:: TASK MATERIAL ::

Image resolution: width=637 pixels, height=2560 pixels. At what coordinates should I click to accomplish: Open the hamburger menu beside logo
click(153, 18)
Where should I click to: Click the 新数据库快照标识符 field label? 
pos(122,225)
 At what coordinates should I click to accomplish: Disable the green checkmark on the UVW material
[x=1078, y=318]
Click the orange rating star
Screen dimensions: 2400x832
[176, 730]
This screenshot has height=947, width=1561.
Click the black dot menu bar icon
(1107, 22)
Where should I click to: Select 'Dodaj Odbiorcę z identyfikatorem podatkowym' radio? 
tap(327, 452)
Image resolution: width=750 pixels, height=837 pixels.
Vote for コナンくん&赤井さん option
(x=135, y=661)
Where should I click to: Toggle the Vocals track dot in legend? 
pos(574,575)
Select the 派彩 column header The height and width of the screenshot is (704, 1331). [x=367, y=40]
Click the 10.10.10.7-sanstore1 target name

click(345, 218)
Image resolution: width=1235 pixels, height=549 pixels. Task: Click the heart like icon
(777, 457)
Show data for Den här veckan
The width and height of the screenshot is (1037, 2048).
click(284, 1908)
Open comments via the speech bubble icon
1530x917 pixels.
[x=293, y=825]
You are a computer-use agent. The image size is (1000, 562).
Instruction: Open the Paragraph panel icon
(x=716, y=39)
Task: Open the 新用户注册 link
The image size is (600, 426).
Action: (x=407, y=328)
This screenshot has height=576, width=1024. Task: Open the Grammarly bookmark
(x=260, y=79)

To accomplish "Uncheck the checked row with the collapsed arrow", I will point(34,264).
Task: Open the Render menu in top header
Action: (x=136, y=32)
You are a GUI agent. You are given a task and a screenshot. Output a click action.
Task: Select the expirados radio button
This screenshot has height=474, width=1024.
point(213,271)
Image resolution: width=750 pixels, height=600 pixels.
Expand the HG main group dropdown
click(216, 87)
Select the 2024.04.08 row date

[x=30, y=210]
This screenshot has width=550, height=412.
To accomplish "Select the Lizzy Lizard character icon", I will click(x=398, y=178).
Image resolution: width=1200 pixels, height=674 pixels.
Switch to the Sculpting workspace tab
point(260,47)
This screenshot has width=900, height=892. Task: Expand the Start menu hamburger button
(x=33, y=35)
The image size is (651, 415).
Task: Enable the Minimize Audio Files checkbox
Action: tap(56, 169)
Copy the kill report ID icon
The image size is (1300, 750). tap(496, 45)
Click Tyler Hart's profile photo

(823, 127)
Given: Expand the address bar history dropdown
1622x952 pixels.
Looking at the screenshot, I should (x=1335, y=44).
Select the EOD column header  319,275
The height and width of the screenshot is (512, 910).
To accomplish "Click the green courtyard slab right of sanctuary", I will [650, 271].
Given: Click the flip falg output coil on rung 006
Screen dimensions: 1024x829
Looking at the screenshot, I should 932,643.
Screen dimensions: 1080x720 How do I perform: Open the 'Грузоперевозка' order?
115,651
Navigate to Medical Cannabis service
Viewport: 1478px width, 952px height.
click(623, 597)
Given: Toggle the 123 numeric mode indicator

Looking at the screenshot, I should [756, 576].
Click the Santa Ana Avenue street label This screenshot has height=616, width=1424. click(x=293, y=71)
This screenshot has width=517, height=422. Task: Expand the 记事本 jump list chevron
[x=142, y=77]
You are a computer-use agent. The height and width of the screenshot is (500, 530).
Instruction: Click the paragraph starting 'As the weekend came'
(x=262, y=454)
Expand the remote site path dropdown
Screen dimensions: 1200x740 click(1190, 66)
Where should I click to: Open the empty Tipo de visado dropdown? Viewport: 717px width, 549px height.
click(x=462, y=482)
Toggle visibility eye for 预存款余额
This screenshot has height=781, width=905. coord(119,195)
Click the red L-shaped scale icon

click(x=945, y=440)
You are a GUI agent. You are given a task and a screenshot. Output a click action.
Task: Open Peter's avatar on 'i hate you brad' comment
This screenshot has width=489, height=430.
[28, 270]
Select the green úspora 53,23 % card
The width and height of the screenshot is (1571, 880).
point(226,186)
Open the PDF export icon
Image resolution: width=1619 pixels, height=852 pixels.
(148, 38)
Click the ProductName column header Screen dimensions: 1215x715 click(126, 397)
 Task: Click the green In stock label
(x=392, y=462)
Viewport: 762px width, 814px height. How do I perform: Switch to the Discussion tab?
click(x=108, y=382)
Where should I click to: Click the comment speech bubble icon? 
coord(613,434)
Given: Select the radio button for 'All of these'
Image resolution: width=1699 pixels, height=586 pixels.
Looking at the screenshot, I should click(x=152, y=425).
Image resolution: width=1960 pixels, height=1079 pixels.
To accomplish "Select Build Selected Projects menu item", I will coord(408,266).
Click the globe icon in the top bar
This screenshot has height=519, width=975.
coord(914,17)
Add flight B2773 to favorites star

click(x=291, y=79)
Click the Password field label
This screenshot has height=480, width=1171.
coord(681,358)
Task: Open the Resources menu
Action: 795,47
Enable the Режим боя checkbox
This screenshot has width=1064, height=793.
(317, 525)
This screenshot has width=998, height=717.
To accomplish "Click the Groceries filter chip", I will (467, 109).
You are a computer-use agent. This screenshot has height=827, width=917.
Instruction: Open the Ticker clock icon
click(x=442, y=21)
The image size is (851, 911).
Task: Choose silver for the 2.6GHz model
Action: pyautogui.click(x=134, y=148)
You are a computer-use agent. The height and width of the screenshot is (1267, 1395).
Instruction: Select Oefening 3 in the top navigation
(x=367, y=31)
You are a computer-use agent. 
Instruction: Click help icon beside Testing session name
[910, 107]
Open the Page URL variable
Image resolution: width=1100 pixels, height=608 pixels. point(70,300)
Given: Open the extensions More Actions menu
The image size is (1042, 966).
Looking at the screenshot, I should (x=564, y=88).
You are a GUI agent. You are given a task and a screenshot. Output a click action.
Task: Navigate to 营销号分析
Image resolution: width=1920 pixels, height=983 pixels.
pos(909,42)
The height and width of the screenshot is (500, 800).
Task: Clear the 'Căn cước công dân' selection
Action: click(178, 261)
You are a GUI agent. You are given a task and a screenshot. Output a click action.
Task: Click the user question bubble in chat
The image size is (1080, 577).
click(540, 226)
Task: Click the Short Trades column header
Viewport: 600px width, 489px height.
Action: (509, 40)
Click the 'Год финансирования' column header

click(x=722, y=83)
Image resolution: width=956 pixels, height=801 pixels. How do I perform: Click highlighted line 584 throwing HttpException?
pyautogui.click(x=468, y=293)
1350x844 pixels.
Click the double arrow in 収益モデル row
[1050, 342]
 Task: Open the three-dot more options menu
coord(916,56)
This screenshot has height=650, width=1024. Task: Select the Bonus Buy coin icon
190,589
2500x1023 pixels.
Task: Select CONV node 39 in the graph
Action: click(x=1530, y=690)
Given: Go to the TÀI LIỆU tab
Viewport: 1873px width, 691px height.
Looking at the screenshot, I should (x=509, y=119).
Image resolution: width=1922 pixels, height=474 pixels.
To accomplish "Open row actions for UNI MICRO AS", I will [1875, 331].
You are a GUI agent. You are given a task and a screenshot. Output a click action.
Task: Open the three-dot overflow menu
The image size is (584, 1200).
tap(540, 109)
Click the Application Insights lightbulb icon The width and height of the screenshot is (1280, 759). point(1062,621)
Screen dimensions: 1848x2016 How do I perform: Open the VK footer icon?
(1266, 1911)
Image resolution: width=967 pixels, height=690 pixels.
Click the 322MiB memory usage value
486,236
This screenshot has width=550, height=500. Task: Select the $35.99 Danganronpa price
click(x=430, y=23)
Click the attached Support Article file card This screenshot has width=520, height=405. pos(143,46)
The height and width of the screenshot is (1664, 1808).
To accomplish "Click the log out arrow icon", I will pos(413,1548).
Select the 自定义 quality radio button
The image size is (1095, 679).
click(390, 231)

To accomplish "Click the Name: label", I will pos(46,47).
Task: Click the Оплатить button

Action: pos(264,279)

:::

__WORK TO COMPLETE__
Each line above from the one with "Open comments via the speech bubble icon" up to and including the one with "Task: Select the expirados radio button" must be set down exactly, and no line outside that span may appear.

__SOLUTION TO THIS EXERCISE__
Open comments via the speech bubble icon
1530x917 pixels.
[x=293, y=825]
You are a computer-use agent. The image size is (1000, 562).
Instruction: Open the Paragraph panel icon
(x=716, y=39)
Task: Open the 新用户注册 link
The image size is (600, 426).
Action: (x=407, y=328)
This screenshot has height=576, width=1024. Task: Open the Grammarly bookmark
(x=260, y=79)

To accomplish "Uncheck the checked row with the collapsed arrow", I will point(34,264).
Task: Open the Render menu in top header
Action: (x=136, y=32)
You are a GUI agent. You are given a task and a screenshot. Output a click action.
Task: Select the expirados radio button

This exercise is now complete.